Неожиданно в комнату для допросов зашел Шишканов. Он принес распечатки мобильных звонков по Васильеву и Дадасаеву. Положив бумаги на стол, шепнул Зобову:

– Можно я посижу?

Зобов кивнул и после паузы пояснил для Ульяновой появление нового человека на допросе:

– Помощник следователя. Шишканов Петр Васильевич. Но вам все равно, вы фамилий, имен, отчеств не запоминаете.

Ульянова промолчала. И несколько минут, пока Зобов изучал распечатку звонков Васильева, она сидела в ожидании, похожем на ожидание приговора.

Неожиданно Зобов спросил:

– Татьяна Михайловна, откуда вы ехали с Васильевым в день убийства?

– С его дачи.

– Он жил там постоянно?

– Да.

– И когда вы туда приехали?

– За два дня до того.

– И были все время там, никуда не отъезжали?

– Нет. Не отъезжала.

– А зачем вы ему звонили, если он был рядом с вами?

– Когда?

– Это я спрашиваю, когда и почему вы ему звонили?

– Я не звонила. Не помню, чтобы мы разговаривали по телефону.

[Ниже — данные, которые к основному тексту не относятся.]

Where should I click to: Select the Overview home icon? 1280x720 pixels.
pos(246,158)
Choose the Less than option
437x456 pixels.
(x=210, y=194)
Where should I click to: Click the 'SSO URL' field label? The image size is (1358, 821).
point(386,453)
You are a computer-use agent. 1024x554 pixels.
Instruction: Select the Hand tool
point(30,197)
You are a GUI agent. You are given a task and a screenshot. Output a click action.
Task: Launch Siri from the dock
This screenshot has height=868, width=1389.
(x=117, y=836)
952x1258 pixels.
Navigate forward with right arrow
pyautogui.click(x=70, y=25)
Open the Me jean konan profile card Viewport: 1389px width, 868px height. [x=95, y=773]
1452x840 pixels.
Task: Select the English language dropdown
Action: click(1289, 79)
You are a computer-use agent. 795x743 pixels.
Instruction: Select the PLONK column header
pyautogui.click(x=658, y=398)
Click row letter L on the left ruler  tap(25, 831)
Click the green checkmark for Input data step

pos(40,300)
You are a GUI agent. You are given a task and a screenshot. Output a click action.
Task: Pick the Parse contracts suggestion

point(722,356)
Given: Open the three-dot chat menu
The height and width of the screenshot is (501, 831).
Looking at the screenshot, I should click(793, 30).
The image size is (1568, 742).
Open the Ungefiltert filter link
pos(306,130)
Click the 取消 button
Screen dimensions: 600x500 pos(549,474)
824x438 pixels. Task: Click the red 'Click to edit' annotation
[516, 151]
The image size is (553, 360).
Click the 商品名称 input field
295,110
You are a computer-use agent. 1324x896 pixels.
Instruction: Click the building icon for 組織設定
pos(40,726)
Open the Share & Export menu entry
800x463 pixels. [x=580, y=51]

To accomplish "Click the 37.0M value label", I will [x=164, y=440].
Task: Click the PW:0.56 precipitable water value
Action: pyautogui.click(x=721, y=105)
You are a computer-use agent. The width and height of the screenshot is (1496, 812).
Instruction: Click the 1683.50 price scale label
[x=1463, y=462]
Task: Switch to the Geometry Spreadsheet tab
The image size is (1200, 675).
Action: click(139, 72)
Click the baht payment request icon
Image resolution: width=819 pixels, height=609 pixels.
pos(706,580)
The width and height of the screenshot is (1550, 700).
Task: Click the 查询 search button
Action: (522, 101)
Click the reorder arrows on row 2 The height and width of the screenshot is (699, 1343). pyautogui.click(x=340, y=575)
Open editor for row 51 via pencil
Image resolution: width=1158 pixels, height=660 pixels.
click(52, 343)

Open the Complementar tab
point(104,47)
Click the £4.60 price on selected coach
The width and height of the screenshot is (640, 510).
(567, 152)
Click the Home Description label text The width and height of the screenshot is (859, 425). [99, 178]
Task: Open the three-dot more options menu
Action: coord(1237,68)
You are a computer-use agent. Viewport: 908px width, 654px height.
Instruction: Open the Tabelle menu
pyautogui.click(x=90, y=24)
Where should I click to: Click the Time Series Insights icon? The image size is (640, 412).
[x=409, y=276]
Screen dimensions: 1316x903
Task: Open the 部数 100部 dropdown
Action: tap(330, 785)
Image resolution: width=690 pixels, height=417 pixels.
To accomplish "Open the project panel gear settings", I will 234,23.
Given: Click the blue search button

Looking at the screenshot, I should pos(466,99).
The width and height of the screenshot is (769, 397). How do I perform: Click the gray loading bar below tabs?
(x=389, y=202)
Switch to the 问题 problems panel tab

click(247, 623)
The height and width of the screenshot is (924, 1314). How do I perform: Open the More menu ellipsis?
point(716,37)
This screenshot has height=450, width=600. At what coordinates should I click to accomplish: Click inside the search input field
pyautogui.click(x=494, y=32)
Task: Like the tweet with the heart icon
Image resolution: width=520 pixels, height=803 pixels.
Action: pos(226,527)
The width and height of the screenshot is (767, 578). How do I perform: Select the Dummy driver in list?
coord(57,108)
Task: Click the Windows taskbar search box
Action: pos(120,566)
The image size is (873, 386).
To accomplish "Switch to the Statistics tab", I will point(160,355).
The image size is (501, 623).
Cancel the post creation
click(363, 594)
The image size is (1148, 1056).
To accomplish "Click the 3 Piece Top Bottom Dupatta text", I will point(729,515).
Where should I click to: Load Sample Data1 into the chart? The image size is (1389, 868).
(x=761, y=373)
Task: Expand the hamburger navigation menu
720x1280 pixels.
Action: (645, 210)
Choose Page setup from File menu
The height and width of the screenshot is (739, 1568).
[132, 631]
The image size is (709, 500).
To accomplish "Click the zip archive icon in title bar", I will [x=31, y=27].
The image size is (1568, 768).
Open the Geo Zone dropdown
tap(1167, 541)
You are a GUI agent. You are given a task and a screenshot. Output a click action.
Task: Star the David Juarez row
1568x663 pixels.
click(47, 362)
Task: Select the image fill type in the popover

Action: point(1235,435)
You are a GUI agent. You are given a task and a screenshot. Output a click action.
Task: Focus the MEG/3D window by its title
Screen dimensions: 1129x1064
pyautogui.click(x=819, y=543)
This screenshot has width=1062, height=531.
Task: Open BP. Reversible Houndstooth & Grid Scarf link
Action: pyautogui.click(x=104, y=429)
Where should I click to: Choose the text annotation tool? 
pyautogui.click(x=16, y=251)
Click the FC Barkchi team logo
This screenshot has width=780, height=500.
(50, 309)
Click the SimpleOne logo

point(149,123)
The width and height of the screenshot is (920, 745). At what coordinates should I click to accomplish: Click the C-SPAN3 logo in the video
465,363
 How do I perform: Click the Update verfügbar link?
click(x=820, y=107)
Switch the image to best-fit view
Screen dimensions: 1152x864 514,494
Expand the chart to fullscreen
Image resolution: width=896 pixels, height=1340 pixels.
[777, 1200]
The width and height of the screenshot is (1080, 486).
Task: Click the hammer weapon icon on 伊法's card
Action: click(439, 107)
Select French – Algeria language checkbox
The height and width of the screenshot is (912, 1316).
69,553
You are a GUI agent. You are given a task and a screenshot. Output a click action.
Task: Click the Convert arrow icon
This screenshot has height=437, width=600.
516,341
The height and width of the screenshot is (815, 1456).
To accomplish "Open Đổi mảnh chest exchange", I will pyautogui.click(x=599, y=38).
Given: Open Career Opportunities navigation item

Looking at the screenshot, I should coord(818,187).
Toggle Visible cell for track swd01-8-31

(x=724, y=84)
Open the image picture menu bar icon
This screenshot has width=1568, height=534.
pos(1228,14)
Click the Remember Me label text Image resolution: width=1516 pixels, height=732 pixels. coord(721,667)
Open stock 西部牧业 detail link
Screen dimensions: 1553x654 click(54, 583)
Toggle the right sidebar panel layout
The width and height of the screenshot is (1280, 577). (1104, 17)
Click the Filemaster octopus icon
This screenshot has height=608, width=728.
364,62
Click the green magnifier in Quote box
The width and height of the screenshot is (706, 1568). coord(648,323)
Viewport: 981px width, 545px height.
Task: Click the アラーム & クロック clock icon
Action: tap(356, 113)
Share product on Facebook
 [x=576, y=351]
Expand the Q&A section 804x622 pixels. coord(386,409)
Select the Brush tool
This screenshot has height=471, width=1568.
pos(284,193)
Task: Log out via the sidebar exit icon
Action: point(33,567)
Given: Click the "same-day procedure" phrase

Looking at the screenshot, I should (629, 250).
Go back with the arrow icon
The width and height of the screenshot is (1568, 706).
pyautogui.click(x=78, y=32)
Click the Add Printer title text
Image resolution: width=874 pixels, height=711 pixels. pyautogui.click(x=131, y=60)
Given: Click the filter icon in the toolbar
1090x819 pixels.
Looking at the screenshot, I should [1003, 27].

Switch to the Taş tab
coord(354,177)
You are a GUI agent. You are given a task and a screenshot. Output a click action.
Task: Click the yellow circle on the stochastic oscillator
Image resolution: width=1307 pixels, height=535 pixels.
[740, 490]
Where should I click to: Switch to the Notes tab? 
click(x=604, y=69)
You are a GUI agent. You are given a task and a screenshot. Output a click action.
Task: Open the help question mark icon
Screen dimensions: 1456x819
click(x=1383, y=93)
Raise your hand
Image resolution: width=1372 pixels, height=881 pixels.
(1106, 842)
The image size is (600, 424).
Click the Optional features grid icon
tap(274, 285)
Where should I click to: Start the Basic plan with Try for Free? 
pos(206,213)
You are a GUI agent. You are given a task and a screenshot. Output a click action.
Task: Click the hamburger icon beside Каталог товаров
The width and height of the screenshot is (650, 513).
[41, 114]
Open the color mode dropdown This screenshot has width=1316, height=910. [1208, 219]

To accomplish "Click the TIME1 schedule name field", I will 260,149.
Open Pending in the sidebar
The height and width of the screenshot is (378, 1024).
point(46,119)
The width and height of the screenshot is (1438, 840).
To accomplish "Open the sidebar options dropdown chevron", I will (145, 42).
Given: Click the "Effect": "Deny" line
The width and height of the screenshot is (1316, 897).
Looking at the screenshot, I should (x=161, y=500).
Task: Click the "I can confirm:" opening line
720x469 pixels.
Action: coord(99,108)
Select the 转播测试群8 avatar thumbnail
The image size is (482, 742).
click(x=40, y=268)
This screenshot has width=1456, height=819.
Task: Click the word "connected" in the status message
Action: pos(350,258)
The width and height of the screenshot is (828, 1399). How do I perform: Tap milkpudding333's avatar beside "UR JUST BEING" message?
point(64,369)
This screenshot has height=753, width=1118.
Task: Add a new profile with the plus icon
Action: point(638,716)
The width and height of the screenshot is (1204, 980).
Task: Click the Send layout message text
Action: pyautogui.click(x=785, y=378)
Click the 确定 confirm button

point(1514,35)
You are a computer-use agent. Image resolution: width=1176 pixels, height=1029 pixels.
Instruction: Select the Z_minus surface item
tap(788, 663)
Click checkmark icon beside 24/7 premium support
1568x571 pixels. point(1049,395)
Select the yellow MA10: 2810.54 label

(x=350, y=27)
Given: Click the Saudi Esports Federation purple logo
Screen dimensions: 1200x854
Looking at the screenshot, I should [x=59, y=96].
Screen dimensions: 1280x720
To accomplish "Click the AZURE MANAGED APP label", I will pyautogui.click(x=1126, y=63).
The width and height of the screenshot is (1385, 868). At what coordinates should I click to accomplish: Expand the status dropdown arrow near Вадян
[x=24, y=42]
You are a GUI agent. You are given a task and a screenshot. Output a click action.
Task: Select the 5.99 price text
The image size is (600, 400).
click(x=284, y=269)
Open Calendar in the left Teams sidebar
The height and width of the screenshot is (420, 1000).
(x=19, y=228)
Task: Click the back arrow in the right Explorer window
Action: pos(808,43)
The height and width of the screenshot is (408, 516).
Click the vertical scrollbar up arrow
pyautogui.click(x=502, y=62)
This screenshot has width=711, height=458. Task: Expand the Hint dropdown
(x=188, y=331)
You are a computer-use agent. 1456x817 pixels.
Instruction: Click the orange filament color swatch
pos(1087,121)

– Но вот распечатка телефонных звонков Васильева – за день до убийства вы звонили. Как вы можете это объяснить?

– Никак.

Ульянова пожала плечами и задумалась. Она помнила последние три дня, все до последнего слова, до нежного, пряного и сладковатого запаха его подмышек, с которым предстояло расстаться. Помнила его вес на себе – с самого начала хотела все запомнить и все сразу забыть. Она запомнила его необычно равнодушное, довольное выражение лица, которое он хотел скрыть, но у него не получалось, помнила программы по телевизору, которые они смотрели и не смотрели. Помнила, что сказала: "Чувствую себя, как в аэропорту перед отправлением". Он спросил: "Рейс как будто задерживается?" А она ответила: "Нет, все идет по расписанию". Разговоров по телефону не было.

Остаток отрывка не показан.